The Committee said that the claims under Article 6 “mainly related to their ability to maintain their culture, which falls under the scope of” Article 27.

In the light of all this, you may be wondering how one can square the Article 17 and 27 findings which I have set out above, with these negative findings in the context of Article 6. You would not be alone.

The opinions of five of the 18 members of the Committee (in three separate opinions) were that there was a violation of Article 6, namely in (1) Duncan Laki Muhumuza, (2) Arif Bulkan, Marcia V.J. Kran, Vasilka Sancin and (3) Carlos Gomez Martinez – according to my unofficial translation from the Spanish in the last case.

The most radical of these views is found in Duncan Laki Muhumuza’s opinion: in addition to relying on the delays in adaptation, Australia had not taken any measures to reduce greenhouse gas emissions and cease the promotion of fossil fuel extraction and use – i.e. it has failed to mitigate climate change. (This is a theme picked up in the concurring opinion of Gentian Zyberi at [6], though he made no specific finding of breach of Article 6). Interestingly, Muhumuza drew support in his opinion from the Urgenda case in the Dutch Supreme Court – judgment here and comment here.

The other partly dissenting opinion of Arif Bulkan et al convincingly makes the point that you cannot rebut a claim under Article 6 by saying that the specific claims more naturally fall under Article 27. The damage which had already happened by the time of the “communication” was significant enough to amount to a violation of Article 6.

As will be seen, there is a certain amount of criticism within the members of the Committee who wrote separate opinions that the conclusions on the different Articles don’t fit well with each other. But I think the key to the majority Committee reasoning is reasonably clear.
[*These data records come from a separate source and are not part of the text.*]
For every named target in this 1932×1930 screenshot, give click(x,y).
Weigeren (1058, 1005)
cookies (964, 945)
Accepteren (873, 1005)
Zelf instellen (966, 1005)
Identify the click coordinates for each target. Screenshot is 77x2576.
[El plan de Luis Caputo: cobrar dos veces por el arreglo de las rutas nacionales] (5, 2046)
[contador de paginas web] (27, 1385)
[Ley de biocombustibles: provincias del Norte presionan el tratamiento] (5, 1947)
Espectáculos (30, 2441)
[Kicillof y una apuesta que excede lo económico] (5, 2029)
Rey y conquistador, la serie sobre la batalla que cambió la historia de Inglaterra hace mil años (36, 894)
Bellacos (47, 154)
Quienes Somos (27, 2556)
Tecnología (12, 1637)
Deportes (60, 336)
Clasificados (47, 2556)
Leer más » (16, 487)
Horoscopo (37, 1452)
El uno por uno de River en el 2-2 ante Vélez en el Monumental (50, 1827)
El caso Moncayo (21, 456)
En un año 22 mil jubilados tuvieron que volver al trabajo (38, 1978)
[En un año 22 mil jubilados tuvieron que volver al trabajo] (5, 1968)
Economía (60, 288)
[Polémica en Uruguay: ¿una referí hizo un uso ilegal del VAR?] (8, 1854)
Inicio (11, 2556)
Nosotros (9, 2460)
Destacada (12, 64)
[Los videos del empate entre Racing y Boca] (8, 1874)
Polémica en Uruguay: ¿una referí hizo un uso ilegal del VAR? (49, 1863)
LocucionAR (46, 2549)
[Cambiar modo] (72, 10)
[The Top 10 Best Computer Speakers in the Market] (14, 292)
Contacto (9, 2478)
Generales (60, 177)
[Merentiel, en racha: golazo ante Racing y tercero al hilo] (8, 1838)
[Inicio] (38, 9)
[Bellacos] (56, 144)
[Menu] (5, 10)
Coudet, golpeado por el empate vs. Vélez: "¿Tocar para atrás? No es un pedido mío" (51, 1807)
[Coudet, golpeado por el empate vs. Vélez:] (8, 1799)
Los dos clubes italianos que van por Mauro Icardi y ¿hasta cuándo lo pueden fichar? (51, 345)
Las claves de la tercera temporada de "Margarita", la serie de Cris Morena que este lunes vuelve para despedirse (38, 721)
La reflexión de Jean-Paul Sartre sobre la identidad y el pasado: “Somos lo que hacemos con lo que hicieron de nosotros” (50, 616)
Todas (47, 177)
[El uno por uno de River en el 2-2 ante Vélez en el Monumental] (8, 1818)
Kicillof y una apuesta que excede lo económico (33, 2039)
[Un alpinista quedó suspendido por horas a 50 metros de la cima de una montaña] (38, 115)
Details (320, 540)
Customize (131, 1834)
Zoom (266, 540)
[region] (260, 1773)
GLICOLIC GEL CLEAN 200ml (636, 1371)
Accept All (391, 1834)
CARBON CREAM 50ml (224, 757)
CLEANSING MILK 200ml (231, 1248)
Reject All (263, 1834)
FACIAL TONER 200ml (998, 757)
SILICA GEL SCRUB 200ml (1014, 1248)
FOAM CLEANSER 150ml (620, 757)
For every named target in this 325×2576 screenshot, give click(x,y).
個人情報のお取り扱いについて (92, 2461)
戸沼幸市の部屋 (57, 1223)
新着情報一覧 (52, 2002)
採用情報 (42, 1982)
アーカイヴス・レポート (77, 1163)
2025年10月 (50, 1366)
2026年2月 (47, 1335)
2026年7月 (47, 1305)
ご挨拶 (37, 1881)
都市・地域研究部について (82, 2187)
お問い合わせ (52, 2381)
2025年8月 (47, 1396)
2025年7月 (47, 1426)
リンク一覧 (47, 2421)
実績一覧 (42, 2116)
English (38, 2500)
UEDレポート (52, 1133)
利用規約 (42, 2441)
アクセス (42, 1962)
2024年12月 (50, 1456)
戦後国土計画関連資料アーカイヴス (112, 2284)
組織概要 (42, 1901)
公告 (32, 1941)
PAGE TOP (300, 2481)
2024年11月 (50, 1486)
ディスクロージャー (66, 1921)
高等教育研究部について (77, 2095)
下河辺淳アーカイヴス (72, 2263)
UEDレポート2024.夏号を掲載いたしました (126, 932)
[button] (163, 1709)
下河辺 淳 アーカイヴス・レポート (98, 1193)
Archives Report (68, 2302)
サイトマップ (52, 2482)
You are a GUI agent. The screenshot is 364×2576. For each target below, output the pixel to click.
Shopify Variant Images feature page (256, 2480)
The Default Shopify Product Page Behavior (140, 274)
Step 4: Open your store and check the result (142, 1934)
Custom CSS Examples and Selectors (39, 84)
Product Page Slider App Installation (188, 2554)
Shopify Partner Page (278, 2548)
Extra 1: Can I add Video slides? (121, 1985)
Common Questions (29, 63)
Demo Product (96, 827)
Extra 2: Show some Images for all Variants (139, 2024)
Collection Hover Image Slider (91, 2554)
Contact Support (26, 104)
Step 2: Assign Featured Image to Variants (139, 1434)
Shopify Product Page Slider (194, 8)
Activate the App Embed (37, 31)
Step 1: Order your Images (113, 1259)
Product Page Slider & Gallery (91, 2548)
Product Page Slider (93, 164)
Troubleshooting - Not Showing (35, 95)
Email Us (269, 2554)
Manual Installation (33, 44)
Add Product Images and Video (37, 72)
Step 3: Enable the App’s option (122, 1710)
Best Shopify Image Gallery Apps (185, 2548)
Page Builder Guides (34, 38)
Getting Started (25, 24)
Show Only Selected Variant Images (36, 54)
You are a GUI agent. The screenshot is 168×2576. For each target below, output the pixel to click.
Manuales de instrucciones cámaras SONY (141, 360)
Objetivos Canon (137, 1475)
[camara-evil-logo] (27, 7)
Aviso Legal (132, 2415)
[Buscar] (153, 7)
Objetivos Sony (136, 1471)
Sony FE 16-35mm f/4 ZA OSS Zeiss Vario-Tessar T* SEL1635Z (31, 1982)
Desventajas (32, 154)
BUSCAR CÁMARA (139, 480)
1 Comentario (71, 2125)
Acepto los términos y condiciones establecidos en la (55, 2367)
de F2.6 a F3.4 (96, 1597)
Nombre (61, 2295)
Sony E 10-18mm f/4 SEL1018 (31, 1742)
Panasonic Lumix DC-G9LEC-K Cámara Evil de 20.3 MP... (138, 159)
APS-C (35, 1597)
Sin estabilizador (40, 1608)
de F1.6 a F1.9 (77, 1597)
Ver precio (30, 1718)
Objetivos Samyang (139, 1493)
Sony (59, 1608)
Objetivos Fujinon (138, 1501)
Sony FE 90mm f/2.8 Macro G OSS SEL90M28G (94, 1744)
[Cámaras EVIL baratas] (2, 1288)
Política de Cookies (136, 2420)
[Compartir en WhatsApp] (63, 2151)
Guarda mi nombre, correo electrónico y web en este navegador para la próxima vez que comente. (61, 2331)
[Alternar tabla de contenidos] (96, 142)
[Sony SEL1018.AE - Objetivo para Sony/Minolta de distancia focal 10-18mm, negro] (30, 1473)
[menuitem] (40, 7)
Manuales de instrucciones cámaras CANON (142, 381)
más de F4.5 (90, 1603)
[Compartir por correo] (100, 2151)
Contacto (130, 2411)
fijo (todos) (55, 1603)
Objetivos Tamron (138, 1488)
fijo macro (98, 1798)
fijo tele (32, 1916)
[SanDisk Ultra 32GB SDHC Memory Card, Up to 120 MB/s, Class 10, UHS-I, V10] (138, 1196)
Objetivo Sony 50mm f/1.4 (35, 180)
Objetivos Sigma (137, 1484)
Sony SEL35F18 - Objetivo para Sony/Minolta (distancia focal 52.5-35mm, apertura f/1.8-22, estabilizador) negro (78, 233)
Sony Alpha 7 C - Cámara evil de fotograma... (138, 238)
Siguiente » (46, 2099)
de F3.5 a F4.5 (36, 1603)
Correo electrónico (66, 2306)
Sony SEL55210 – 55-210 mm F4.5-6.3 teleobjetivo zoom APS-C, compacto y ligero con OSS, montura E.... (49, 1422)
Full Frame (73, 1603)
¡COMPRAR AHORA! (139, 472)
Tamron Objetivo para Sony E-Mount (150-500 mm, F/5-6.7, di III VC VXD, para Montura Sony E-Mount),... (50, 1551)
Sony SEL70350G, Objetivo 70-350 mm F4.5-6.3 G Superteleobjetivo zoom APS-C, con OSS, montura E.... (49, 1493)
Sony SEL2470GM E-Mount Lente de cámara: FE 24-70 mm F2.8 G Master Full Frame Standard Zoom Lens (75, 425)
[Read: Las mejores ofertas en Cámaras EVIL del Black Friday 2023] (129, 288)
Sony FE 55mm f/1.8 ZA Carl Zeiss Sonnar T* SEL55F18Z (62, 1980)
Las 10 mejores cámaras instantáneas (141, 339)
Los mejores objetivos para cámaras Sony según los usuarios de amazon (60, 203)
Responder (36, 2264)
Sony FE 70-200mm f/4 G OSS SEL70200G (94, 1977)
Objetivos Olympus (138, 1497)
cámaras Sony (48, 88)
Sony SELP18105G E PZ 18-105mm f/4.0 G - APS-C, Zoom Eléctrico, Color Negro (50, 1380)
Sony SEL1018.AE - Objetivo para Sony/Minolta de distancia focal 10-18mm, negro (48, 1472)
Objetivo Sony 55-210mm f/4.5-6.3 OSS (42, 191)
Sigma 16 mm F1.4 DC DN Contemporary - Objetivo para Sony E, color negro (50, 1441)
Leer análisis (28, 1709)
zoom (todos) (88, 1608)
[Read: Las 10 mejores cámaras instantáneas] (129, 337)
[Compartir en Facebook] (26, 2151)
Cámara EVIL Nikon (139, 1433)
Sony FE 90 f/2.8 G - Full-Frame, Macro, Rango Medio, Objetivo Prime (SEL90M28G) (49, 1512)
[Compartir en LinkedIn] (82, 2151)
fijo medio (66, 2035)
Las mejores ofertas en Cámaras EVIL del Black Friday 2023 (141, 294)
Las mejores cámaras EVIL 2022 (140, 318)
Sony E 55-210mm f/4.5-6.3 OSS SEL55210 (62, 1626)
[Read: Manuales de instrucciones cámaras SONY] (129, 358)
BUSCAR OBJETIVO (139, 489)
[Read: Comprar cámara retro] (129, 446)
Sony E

Past losses and impacts could not be defended, and therefore the Article 17 claim ran. But the future is a bit different. Australia might get its act together, within the 10 to 15 year period before which islands might not become habitable, on various infrastructure measures which might protect the islanders and “where necessary, relocate the alleged victims”. In which case “the Committee is not in a position to conclude that the adaptation measures taken by [Australia] would be insufficient so as to represent a direct threat to the [islanders’] right to life with dignity”.

Conclusion

The headline to take away from this is a finding by an international tribunal that a state is in violation of people’s human rights in respect of its dilatory response to the threats posed by climate change. The differences between the ICCPR and the ECHR may not be all that profound though whether the ECtHR will respond in a similar way remains to be seen. But climate change litigation is certainly on the move. For a resume of things last autumn, see Merrow Golden’s excellent post here. Two cases picked up in this review have been referred to the Grand Chamber of the ECtHR, namely the Union of Swiss Senior Women for Climate Protection v. Switzerland case, referred in April 2022, and Agostinho v. Portugal et al (heatwaves/wildfires) case, referred in June 2022.